When PSA was critically scarce at the beginning of the pandemic, his connections enabled him to buy "a few thousand masks". He spoke through text and social media and asked health workers or their families to “please contact me personally,” he recalls. “You can imagine how it spread like wildfire. My assistant and I drove to people's homes and dropped two, three masks, six masks. "
When the inquiries multiplied, he set up a website called DearbornCares, asking people to drop off PPE at the dealer to sell. The website also provided information on COVID-19 test locations, local restaurants offering take-away and delivery, and other information. At the top of the landing page is a video message from Reda. If you scroll all the way down, his phone number and email address will be discreetly displayed.
"That's how you get known," he says, "and people will be more inclined to do business with someone they know who has given back."
Nothing on Reda's résumé indicated that he was going to become a record-breaking salesman. “I grew up with a single mother in downtown Detroit. I'm a product of the Detroit public school system, ”he says. "I never let where I come from determine where I go." In 2001 he was working in a warehouse for 10 years when he realized he had to move on. A car dealership hired him: “And I just walked in without knowing anything. I quickly learned that it's not about the product they are selling. It was about the people. "
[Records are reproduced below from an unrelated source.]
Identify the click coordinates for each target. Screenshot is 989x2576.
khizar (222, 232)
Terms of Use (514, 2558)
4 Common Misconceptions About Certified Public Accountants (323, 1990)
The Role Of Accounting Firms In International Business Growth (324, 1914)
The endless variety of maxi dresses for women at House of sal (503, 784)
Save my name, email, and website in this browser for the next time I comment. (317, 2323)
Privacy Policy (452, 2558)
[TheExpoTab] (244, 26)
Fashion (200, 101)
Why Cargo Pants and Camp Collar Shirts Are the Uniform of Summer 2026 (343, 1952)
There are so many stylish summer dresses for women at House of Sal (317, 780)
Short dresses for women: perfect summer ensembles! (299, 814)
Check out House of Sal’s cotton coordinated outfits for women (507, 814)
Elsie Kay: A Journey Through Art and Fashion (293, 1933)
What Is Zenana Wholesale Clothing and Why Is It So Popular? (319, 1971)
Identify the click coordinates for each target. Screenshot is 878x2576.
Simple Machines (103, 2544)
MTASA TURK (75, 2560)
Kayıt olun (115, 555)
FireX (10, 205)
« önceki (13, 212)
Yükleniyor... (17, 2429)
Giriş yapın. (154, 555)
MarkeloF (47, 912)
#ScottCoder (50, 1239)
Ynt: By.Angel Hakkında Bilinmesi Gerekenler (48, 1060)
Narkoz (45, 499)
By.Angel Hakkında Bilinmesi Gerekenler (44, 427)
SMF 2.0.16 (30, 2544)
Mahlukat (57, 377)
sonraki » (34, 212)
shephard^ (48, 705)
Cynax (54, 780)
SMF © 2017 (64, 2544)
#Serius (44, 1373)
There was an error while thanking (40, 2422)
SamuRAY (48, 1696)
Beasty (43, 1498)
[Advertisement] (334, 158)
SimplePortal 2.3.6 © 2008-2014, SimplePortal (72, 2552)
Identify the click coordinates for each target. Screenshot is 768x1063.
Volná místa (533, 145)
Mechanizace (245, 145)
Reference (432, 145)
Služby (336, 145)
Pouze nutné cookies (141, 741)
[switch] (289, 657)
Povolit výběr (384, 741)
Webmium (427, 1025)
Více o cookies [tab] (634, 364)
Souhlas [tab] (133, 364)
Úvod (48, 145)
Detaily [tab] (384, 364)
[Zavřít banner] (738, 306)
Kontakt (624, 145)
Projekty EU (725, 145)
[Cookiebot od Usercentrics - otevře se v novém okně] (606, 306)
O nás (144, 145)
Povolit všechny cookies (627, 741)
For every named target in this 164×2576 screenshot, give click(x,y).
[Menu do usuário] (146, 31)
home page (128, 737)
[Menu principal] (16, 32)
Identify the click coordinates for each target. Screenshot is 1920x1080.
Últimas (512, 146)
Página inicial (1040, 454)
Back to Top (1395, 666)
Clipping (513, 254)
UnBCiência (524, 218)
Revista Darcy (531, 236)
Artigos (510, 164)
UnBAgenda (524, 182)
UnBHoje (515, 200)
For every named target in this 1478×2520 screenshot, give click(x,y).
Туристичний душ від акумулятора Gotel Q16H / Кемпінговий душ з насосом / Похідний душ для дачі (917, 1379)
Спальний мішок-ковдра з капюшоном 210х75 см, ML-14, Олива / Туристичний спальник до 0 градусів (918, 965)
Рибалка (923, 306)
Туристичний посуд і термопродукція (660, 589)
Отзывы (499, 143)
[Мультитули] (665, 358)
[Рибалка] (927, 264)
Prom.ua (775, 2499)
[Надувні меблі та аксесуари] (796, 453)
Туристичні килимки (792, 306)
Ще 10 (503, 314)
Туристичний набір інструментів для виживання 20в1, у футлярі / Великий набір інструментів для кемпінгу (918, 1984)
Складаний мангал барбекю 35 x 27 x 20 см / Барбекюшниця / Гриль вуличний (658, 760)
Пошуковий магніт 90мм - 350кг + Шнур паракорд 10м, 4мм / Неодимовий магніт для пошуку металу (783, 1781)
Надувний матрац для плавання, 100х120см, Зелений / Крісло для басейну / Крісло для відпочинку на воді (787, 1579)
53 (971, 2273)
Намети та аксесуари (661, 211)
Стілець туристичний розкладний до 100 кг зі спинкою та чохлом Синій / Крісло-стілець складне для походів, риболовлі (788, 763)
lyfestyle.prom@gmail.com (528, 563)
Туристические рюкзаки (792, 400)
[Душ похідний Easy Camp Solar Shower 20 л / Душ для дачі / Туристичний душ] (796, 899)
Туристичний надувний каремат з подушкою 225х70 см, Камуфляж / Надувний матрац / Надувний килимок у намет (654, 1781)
He took his community-minded approach when faced with the desperation of the financial crisis in 2008 and 2009. General Motors closed the dealership where he worked. "It was maybe the best thing that ever happened to me," he says. "I thought," What should I do? “He moved to the Les Stanford dealer, took his current approach,” and just grew with the community. I loved her – definitely loved her – and it was reciprocated. “It took years but he was selling 25 or 30 cars a month to an average of 130 a month. In December 2018, he set another record with 202 cars sold per month.
Reda's experience in the financial crisis gave him optimism when the pandemic hit. Once again the auto deal looked doomed, but he knew it wasn't. His long list of relationships made his phone ring. He seems to be fine. Like virtually all auto salespeople, he doesn't want to tell you how many cars he's selling – that's competitive intelligence – but the dealership still employs two assistants just to do its scheduling and paperwork.
When asked for his advice to business people today, his answer is short: "It will only come down to patience." He showed what worked, and that doesn't happen overnight. That's not necessarily bad news. If it was quick and easy to get world class, everyone would. The encouraging message from Reda's example is that if you are ready to do what we already know will be effective, you will be in a class yourself.